With abundant Twitter images, organisational Facebook pages and plentiful jerky snatches of camera-phone footage, the Egyptian upheavals of 2011 and 2013 have rightly been described as the first social media revolutions. And in many ways, to watch them unfold in real-time on phones and laptops was to feel vaguely omniscient. So it seems something of a contradictory risk to take this viewpoint — a sweeping digital panorama — and shrink it right down to just the cramped interior of an armoured police truck. Happily, it’s a creative gamble that pays off wonderfully in this bruising, innovative breakthrough from Egyptian writer-director Mohamed Diab.
A minor masterpiece of claustrophobia and expertly managed tension.

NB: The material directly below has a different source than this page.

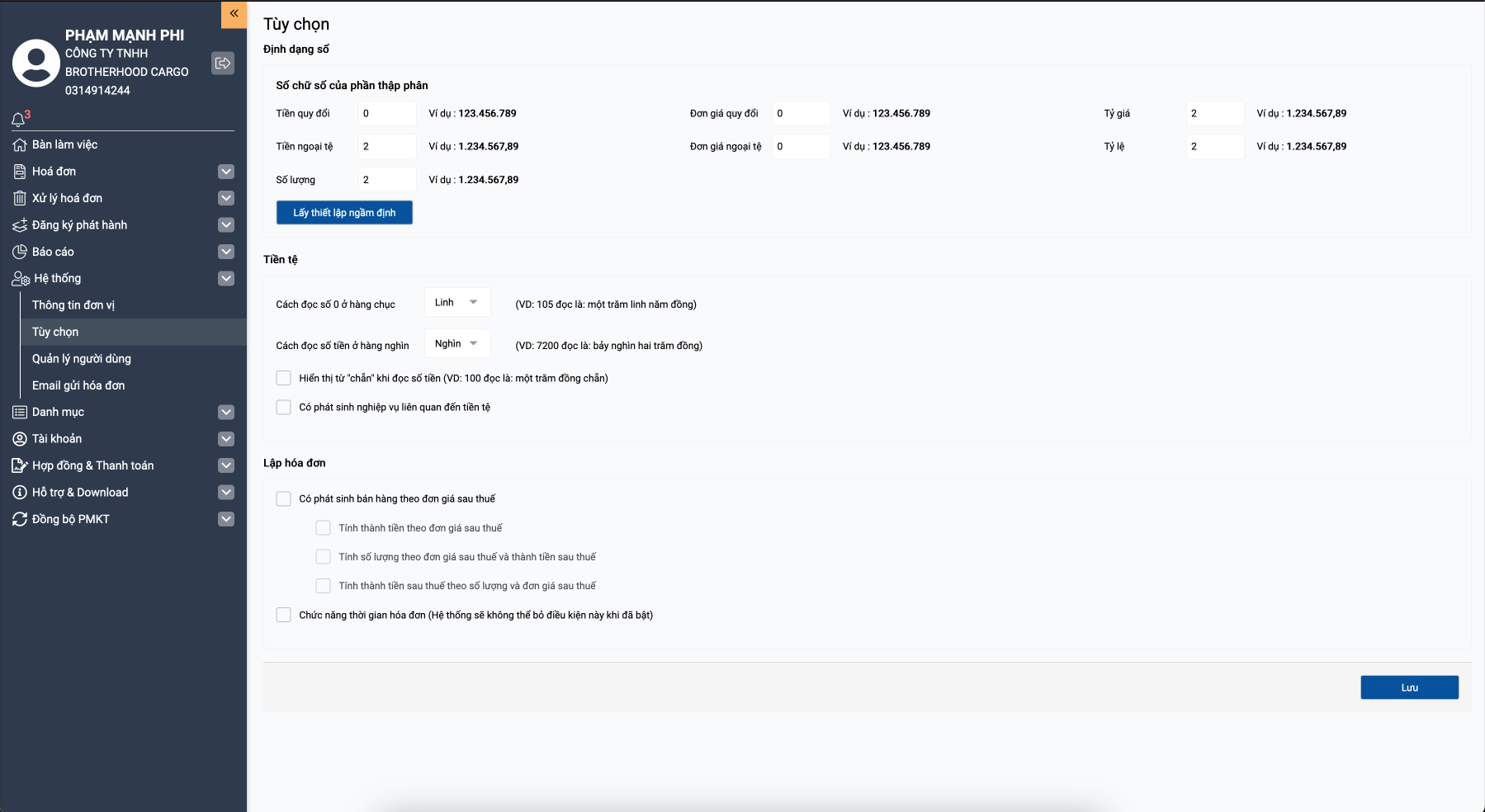Go to Thông tin đơn vị
Screen dimensions: 1485x812
coord(73,305)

The central pitch is instantly seductive. We open in the gloom of that mobile prison cell (a location that the camera will mostly be confined to for the film’s 98-minute running time) and establishing text informs us that this is an unspecific day in June 2013, when supporters of the pro-regime Muslim Brotherhood and those in favour of the coup-launching military clashed all over Egypt. In the violent confusion, a pair of American-Egyptian journalists are hurled unceremoniously into the truck. Next, others are tossed in too — Muslim Brotherhood loyalists, their bitter army-backing rivals, fearful families, old men caught up in the mêlée — and from there on in Clash becomes a tale of survival in a stifling space where fresh air is in as short supply as ideological understanding.

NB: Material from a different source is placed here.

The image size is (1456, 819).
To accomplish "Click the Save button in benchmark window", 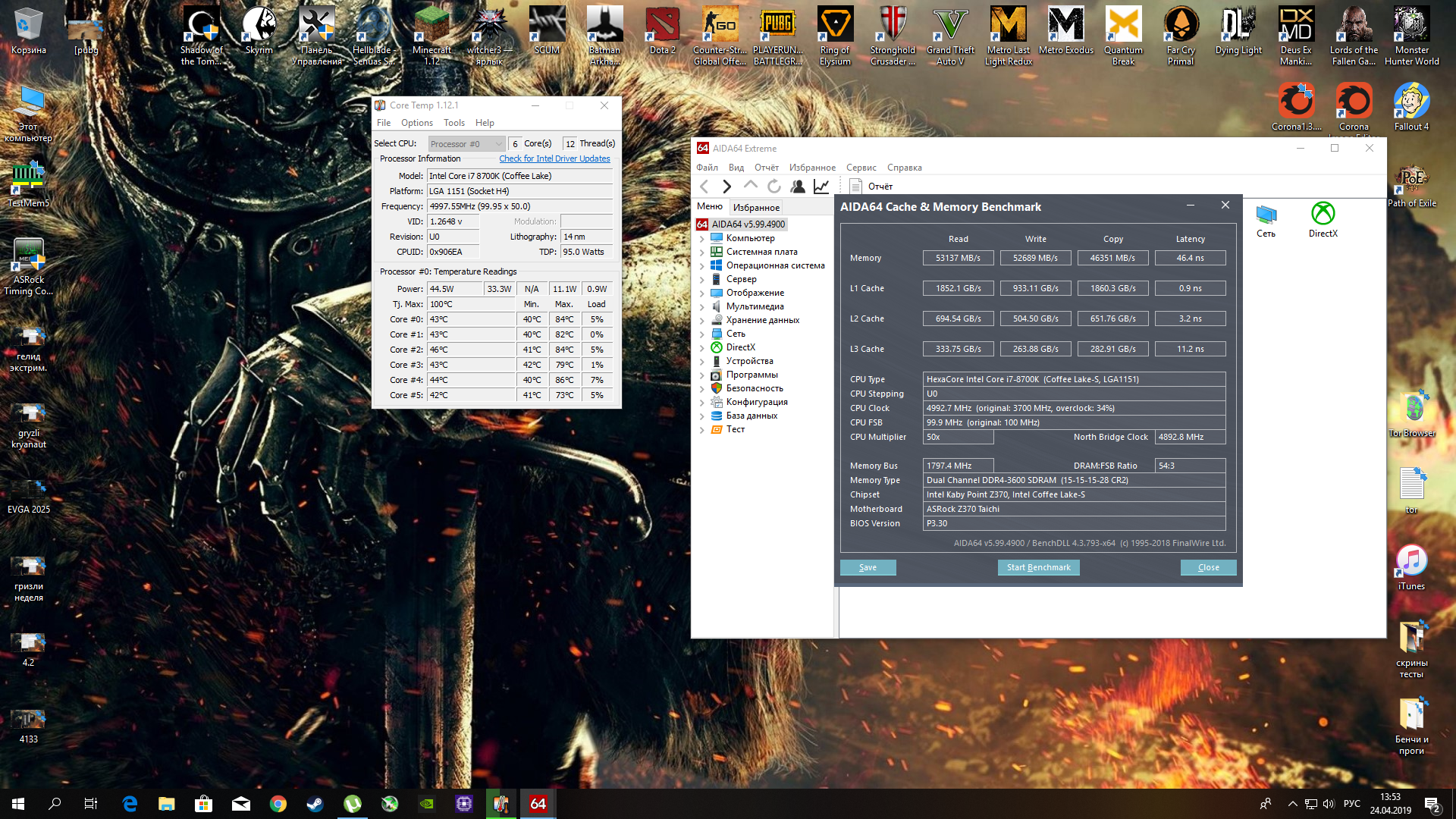I will click(x=868, y=567).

Where are they being taken? Will the equally confused riot cops release any of them? Can they stop tensions in the truck from spilling over? What happens when someone needs the toilet? These plot-driving questions are all skilfully (and playfully) answered by Diab as the truck trundles on. And, when the moments of thriller-ish action outside the truck do inevitably arrive, he uses the film’s stylistic conceit to his advantage. With shades of Alfonso Cuarón’s Children Of Men, the camera moves amid panicking bodies, peeping through the barred windows for long takes as bullets fly, blood is spilled and the anarchic confusion is slowly ratcheted up.
What’s more, what initially looks like a politically flavoured chamber piece soon morphs into an effectively damning satire. Despite the heavy subject matter, Diab routinely deploys all-out comic absurdity (“No, it’s forbidden to be touched by a woman,” says a bleeding Muslim Brotherhood detainee as a fellow captive who happens to be a nurse offers him treatment)
to present the truck as a microcosm of Egypt and, in a wider sense, the world. Some of these sitcom flourishes and nakedly allegorical touches may be a bit much for some, but you’re never very far from a sharp dose of authentically grisly reality. And while the pace sags somewhat around the hour mark, it doesn’t detract from a powerful finale and a lasting message about tolerance, humanity and the corrupting forces of chaos and paranoia.